Toplanan deliller ve tüm dosya kapsamına göre; taraflar arasında mevcut ticari ilişkinin muhtelif marka ve nitelikte beyaz eşya alım satımına ilişkin olduğu, satım akdine göre davacı tarafından davalıya verildiği iddia edilen çeklerin avans olarak ödeme mahiyetinde olduğu, Yargıtayın yerleşmiş içtihatlarına göre ödeme vasıtası olan çekin borcun ifası amacıyla verildiğinin kabul edilmesi gerektiği, bu kapsamda yapılan ödemeler kadar malın teslim edilmediği hususunun davacı tarafından ispatlanması gerektiği (Yargıtay 19.HD 2013/598-5340 EK, 2014/15954 esas 2015/13466 karar sayılı ilamlarında da belirtildiği üzere), davacı tarafın belirtilen yönde dosyaya herhangi bir delil sunmadığı gibi inceleme gününde ticari defterlerini de ibraz etmediği hususları hep birlikte değerlendirildiğinde ispatlanamayan davanın reddine karar vermek gerektiği kanaat ve sonucuna varılarak aşağıdaki hüküm kurulmuştur.
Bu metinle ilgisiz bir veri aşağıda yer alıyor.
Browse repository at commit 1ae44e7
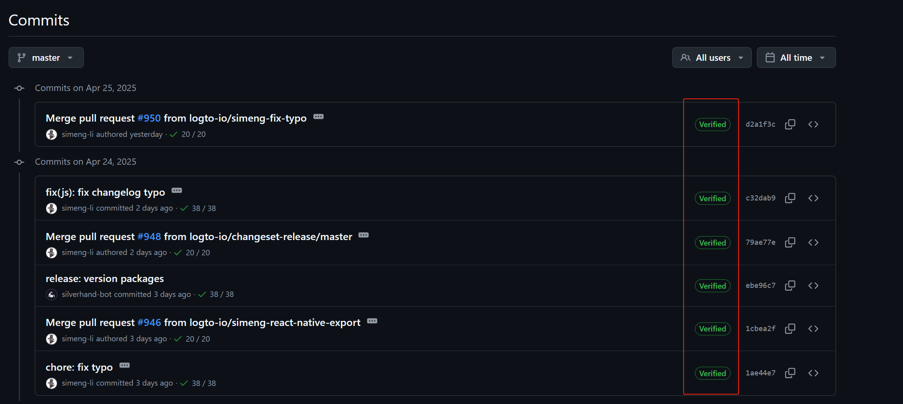(x=813, y=373)
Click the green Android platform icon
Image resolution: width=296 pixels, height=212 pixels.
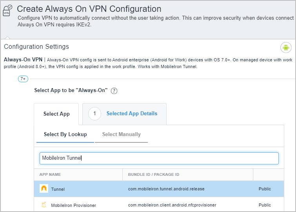[286, 48]
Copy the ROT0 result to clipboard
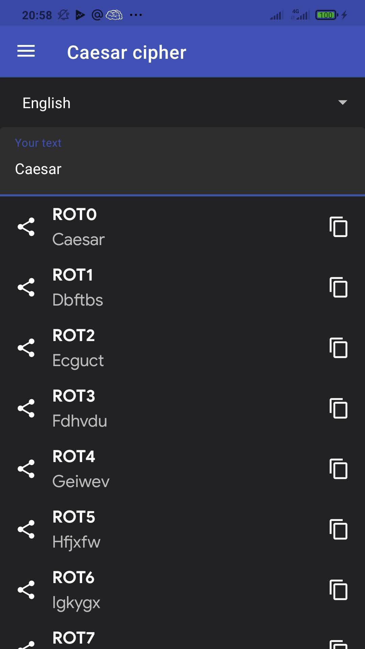The width and height of the screenshot is (365, 649). pos(338,227)
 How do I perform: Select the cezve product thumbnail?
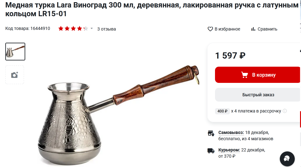pyautogui.click(x=15, y=51)
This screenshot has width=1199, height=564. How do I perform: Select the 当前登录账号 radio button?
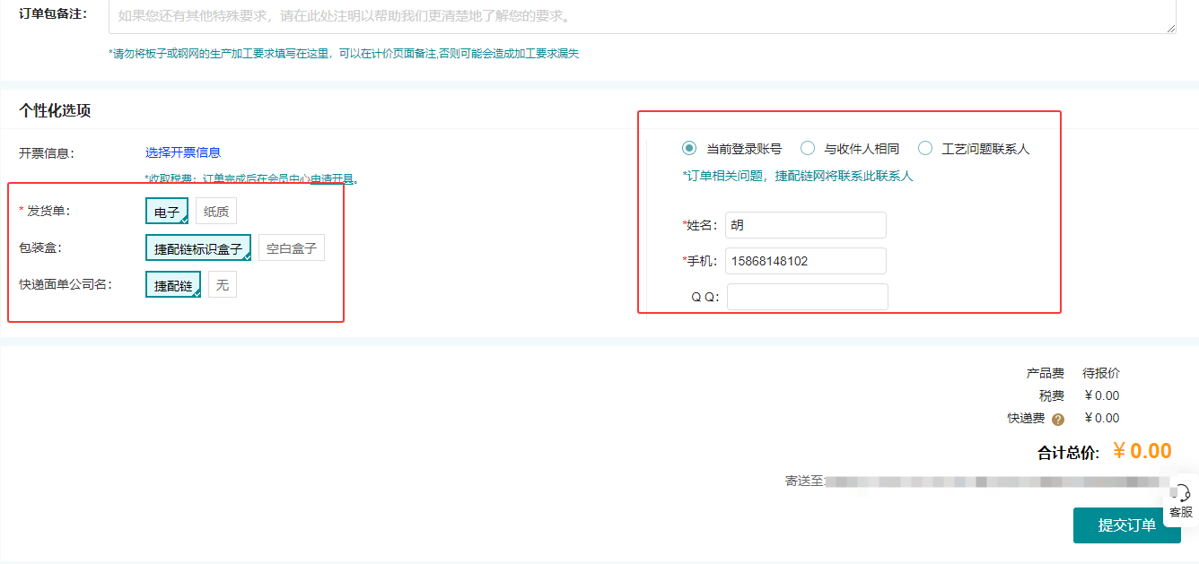tap(689, 149)
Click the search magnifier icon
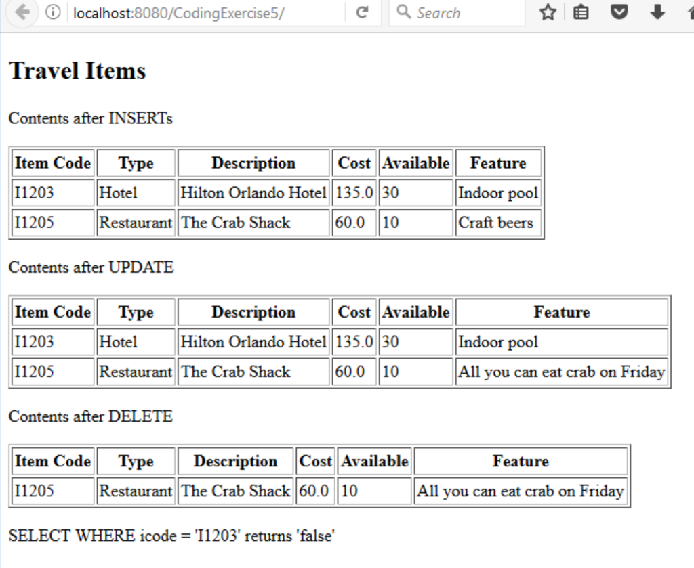694x568 pixels. click(404, 12)
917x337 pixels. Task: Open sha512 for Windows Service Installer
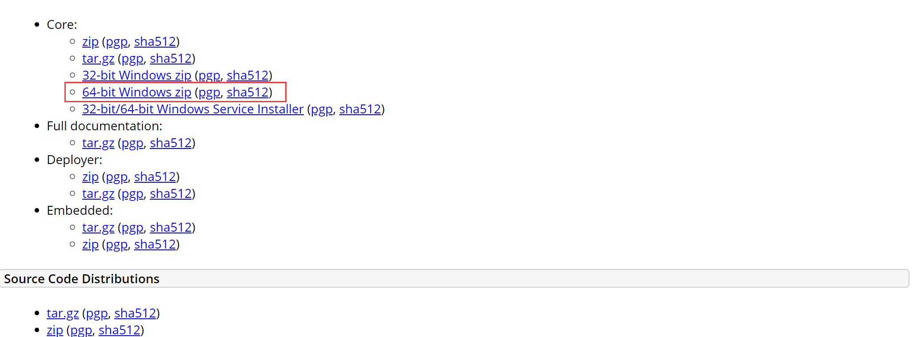[x=360, y=109]
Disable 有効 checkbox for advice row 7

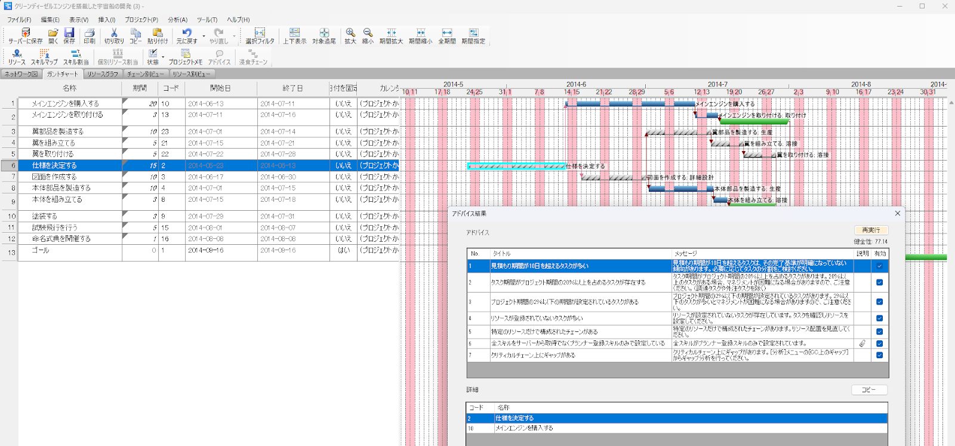coord(879,355)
HÜKÜM:Gerekçesi yukarıda açıklandığı üzere;
1-Davacı tarafından davalı aleyhine açılan davanın sübuta ermediğinden REDDİNE,
2-Peşin alınan 15.959-TL harçtan, 54,50-TL ilam harcının mahsubu ile, bakiye 15.904,50-TL harcın karar kesinleştiğinde ve istek halinde davacıya iadesine,
3-Davacı tarafından yapılan yargılama giderinin kendi üzerinde bırakılmasına,
4-Davalı vekili için AAÜT’ne göre belirlenen 63.775,00-TL vekalet ücretinin davacıdan alınarak davalıya verilmesine,
5-Karar kesinleştiğinde ve istek halinde kullanılmayan gider avansının ilgilisine iadesine,
Dair taraf vekillerinin yüzüne karşı gerekçeli kararın tebliğinden itibaren 2 hafta içerisinde İstanbul Bölge Adliye Mahkemesi nezdinde İstinaf yolu açık olmak üzere oy birliği ile verilen karar açıkça okunup usulen anlatıldı. 11/03/2020

Başkan …
¸e-imzalıdır
Üye …
¸e-imzalıdır
Üye …
¸e-imzalıdır
Katip …
¸e-imzalıdır

*Bu belge 5070 sayılı Elektronik İmza Kanunu kapsamında e-imza ile imzalanmıştır.